_Required task_. Present the material below as a numbered list, leaving out any blank lines.

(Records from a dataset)
** Begin **

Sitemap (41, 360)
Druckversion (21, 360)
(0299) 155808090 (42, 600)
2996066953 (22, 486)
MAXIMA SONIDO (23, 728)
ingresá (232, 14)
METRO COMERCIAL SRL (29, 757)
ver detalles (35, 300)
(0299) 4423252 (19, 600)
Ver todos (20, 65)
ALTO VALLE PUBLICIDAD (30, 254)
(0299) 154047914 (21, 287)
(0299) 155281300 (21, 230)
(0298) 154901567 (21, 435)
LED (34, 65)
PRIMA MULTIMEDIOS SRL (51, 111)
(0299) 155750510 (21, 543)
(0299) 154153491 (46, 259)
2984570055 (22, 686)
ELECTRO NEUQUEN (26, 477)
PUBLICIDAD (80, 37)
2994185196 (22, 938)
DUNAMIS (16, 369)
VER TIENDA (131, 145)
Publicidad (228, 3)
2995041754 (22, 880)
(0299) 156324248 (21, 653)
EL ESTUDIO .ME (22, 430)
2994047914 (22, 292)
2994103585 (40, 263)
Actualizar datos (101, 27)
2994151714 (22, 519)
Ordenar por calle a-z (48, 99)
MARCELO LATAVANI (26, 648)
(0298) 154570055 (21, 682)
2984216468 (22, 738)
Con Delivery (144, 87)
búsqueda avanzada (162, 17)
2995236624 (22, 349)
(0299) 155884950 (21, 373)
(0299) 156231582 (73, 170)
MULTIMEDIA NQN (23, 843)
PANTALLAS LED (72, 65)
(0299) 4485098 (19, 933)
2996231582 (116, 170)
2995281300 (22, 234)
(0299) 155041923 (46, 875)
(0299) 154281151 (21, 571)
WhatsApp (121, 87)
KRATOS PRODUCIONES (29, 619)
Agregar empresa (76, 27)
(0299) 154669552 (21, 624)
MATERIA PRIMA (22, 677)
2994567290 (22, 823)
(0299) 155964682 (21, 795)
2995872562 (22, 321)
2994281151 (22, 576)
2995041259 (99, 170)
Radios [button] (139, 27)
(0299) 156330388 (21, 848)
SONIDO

** End **

_Reply_.
1. Sitemap (41, 360)
2. Druckversion (21, 360)
3. (0299) 155808090 (42, 600)
4. 2996066953 (22, 486)
5. MAXIMA SONIDO (23, 728)
6. ingresá (232, 14)
7. METRO COMERCIAL SRL (29, 757)
8. ver detalles (35, 300)
9. (0299) 4423252 (19, 600)
10. Ver todos (20, 65)
11. ALTO VALLE PUBLICIDAD (30, 254)
12. (0299) 154047914 (21, 287)
13. (0299) 155281300 (21, 230)
14. (0298) 154901567 (21, 435)
15. LED (34, 65)
16. PRIMA MULTIMEDIOS SRL (51, 111)
17. (0299) 155750510 (21, 543)
18. (0299) 154153491 (46, 259)
19. 2984570055 (22, 686)
20. ELECTRO NEUQUEN (26, 477)
21. PUBLICIDAD (80, 37)
22. 2994185196 (22, 938)
23. DUNAMIS (16, 369)
24. VER TIENDA (131, 145)
25. Publicidad (228, 3)
26. 2995041754 (22, 880)
27. (0299) 156324248 (21, 653)
28. EL ESTUDIO .ME (22, 430)
29. 2994047914 (22, 292)
30. 2994103585 (40, 263)
31. Actualizar datos (101, 27)
32. 2994151714 (22, 519)
33. Ordenar por calle a-z (48, 99)
34. MARCELO LATAVANI (26, 648)
35. (0298) 154570055 (21, 682)
36. 2984216468 (22, 738)
37. Con Delivery (144, 87)
38. búsqueda avanzada (162, 17)
39. 2995236624 (22, 349)
40. (0299) 155884950 (21, 373)
41. (0299) 156231582 (73, 170)
42. MULTIMEDIA NQN (23, 843)
43. PANTALLAS LED (72, 65)
44. (0299) 4485098 (19, 933)
45. 2996231582 (116, 170)
46. 2995281300 (22, 234)
47. (0299) 155041923 (46, 875)
48. (0299) 154281151 (21, 571)
49. WhatsApp (121, 87)
50. KRATOS PRODUCIONES (29, 619)
51. Agregar empresa (76, 27)
52. (0299) 154669552 (21, 624)
53. MATERIA PRIMA (22, 677)
54. 2994567290 (22, 823)
55. (0299) 155964682 (21, 795)
56. 2995872562 (22, 321)
57. 2994281151 (22, 576)
58. 2995041259 (99, 170)
59. Radios [button] (139, 27)
60. (0299) 156330388 (21, 848)
61. SONIDO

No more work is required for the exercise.